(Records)
#####

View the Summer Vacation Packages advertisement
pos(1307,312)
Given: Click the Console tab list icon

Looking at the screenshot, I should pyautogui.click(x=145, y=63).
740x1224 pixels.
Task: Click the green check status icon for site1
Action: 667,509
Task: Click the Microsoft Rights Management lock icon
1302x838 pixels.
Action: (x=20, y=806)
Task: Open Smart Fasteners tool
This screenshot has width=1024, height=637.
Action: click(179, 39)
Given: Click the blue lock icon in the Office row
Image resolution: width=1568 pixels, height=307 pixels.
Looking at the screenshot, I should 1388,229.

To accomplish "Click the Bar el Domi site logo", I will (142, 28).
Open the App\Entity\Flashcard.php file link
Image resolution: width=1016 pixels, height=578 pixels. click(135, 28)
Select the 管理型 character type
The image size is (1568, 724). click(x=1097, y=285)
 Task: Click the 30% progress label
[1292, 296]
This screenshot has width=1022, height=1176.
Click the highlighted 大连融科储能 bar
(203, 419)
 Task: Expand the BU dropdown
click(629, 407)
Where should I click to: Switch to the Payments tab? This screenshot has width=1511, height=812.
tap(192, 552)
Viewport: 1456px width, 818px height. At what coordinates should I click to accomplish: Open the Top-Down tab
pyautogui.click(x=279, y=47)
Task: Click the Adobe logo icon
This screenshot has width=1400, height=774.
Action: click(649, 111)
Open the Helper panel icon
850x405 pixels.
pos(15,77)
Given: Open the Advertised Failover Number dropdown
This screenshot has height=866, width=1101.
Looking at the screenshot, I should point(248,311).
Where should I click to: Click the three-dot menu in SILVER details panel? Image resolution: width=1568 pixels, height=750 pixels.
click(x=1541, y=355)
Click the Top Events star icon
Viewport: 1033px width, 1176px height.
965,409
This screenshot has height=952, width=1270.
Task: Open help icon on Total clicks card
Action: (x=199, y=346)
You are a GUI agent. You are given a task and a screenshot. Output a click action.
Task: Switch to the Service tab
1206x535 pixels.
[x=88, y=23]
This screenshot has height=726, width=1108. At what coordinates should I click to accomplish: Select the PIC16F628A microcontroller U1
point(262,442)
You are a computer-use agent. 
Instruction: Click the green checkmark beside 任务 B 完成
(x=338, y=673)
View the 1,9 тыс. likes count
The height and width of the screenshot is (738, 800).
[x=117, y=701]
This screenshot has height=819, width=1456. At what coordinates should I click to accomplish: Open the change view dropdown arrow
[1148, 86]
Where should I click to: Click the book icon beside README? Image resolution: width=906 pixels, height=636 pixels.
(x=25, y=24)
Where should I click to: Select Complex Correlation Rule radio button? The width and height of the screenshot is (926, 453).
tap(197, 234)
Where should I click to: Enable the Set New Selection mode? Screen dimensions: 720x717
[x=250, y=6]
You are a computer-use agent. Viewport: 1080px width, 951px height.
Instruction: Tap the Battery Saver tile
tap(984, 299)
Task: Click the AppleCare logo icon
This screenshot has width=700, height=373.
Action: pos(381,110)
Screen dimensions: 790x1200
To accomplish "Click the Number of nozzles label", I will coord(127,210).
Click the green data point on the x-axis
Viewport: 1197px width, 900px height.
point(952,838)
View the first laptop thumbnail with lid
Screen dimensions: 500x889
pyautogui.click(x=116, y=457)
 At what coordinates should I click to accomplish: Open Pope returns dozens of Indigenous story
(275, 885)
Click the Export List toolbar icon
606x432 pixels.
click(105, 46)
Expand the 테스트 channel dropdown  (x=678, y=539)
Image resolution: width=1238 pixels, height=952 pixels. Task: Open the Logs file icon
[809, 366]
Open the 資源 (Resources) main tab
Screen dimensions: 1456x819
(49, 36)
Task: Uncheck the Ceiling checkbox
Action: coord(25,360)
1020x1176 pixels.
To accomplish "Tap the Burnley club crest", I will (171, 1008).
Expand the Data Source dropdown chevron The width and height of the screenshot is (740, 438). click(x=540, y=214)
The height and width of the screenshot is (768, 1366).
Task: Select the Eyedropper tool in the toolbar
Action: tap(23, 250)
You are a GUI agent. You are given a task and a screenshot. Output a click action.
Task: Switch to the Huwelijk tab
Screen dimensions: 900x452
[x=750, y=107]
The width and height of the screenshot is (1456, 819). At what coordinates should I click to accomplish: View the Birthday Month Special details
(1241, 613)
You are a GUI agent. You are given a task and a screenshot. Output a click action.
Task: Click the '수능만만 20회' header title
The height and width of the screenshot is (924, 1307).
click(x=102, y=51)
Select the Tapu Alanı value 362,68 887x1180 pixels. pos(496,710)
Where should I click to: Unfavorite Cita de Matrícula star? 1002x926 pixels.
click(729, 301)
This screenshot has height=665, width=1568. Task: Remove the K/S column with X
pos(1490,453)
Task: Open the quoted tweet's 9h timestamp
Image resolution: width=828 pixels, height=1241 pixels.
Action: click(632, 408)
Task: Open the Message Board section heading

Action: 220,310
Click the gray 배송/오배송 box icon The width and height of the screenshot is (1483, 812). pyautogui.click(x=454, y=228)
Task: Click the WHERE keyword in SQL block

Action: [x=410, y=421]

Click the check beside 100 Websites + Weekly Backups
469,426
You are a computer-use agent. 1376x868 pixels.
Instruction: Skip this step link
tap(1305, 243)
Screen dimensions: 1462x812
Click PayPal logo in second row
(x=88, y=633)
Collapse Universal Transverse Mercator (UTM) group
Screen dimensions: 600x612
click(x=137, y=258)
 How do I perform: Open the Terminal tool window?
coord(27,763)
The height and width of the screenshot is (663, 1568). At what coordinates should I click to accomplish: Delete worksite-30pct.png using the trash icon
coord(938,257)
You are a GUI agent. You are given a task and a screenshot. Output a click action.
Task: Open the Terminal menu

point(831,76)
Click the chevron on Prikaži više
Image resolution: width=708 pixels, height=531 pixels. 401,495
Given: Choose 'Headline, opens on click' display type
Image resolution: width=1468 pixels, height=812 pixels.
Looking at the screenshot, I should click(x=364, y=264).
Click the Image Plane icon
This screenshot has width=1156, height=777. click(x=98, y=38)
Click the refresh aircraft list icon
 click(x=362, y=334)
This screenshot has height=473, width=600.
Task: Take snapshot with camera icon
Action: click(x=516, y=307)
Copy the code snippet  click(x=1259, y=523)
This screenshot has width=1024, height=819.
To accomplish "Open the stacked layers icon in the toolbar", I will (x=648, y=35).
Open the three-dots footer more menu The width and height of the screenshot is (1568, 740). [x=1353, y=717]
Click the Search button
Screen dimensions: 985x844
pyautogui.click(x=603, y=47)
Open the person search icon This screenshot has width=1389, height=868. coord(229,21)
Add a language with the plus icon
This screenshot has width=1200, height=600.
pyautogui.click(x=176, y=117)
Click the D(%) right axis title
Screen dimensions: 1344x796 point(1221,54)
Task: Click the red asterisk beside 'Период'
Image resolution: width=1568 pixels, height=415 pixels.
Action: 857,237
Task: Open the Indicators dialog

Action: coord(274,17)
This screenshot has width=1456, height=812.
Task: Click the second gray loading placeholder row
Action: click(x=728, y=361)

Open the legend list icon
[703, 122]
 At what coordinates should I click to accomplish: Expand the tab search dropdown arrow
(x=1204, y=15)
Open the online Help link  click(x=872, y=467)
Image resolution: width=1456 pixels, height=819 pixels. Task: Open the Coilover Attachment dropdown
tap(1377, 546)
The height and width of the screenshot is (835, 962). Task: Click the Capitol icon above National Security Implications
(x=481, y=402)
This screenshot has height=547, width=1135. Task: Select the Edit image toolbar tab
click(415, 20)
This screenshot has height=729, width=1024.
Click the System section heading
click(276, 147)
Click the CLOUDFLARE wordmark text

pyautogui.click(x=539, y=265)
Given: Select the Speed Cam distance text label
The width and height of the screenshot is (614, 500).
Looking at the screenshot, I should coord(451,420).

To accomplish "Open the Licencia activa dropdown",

#####

* AIM OF THE TASK:
Reproduce the listing exactly, from its first line up to and including the line that contains "will (142, 28).".

* RESPONSE:
View the Summer Vacation Packages advertisement
pos(1307,312)
Given: Click the Console tab list icon

Looking at the screenshot, I should pyautogui.click(x=145, y=63).
740x1224 pixels.
Task: Click the green check status icon for site1
Action: 667,509
Task: Click the Microsoft Rights Management lock icon
1302x838 pixels.
Action: (x=20, y=806)
Task: Open Smart Fasteners tool
This screenshot has width=1024, height=637.
Action: click(179, 39)
Given: Click the blue lock icon in the Office row
Image resolution: width=1568 pixels, height=307 pixels.
Looking at the screenshot, I should 1388,229.

To accomplish "Click the Bar el Domi site logo", I will (142, 28).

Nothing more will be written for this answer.